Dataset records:
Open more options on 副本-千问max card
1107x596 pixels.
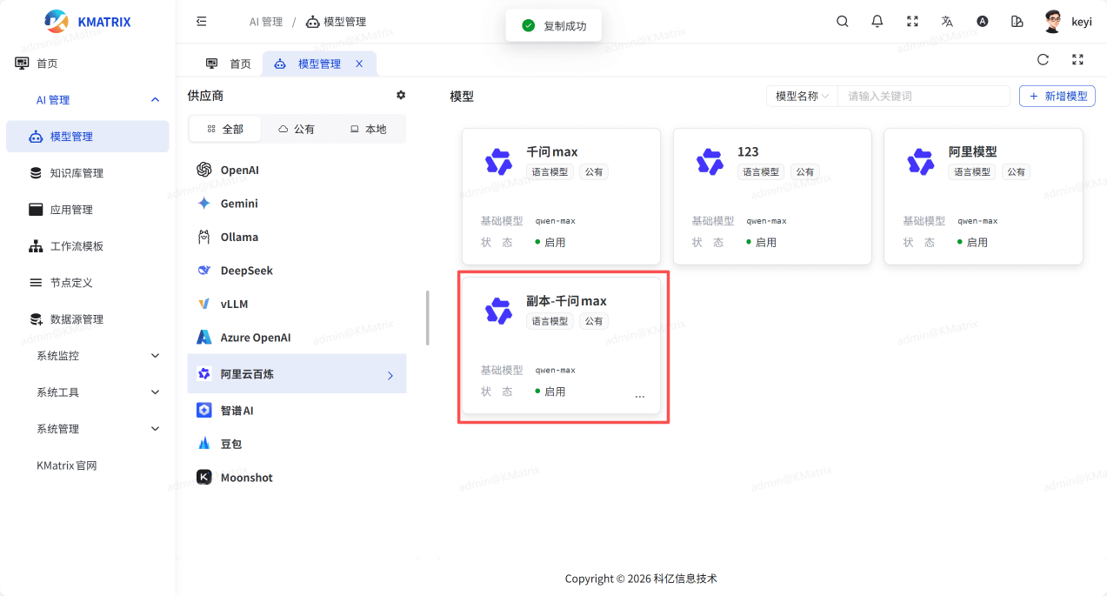(640, 396)
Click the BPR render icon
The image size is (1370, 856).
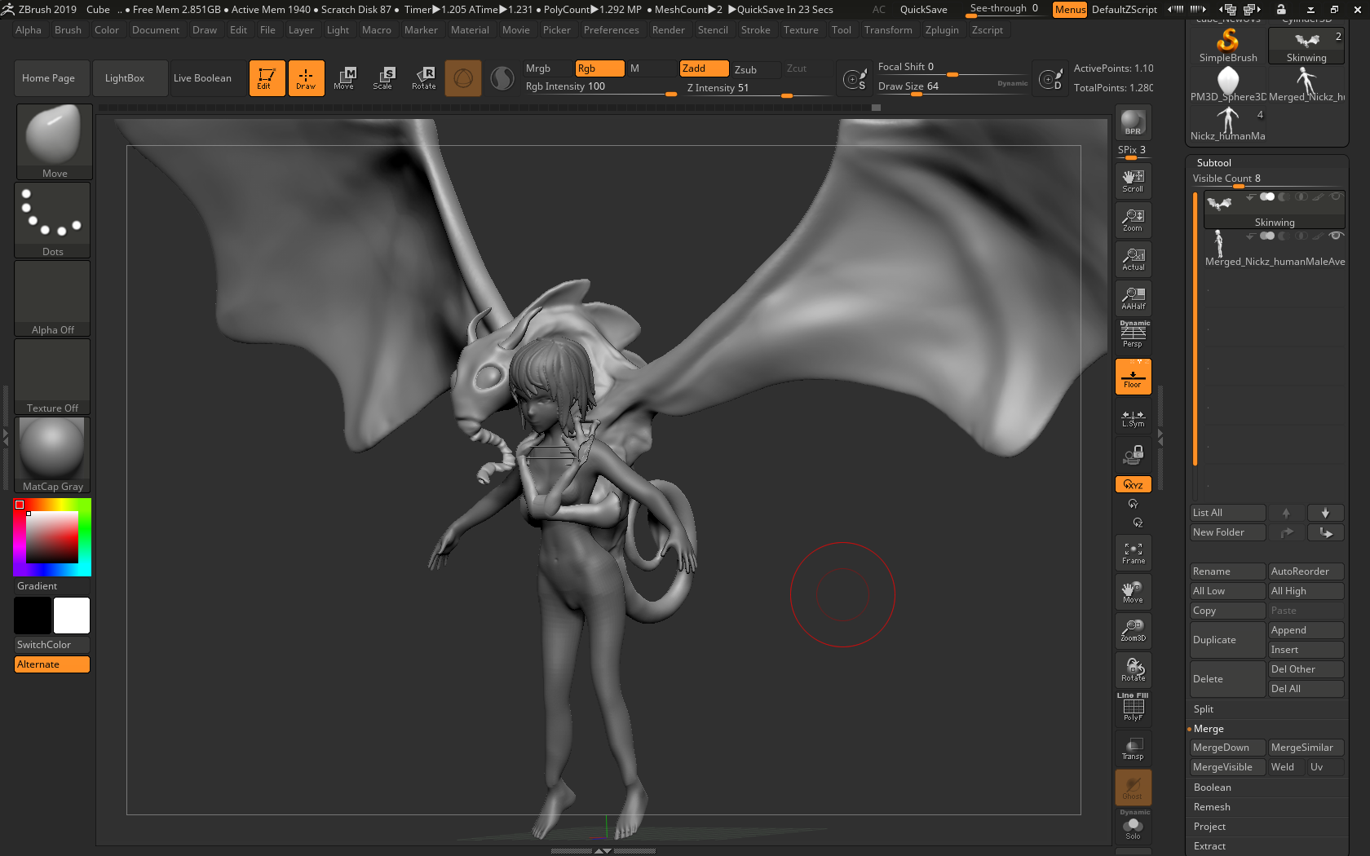click(1133, 122)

[Exercise]
Transcribe the whole of the data exactly, minus any pictures.

[The completed task]
Open more options on 副本-千问max card
1107x596 pixels.
(640, 396)
Click the BPR render icon
The image size is (1370, 856).
click(1133, 122)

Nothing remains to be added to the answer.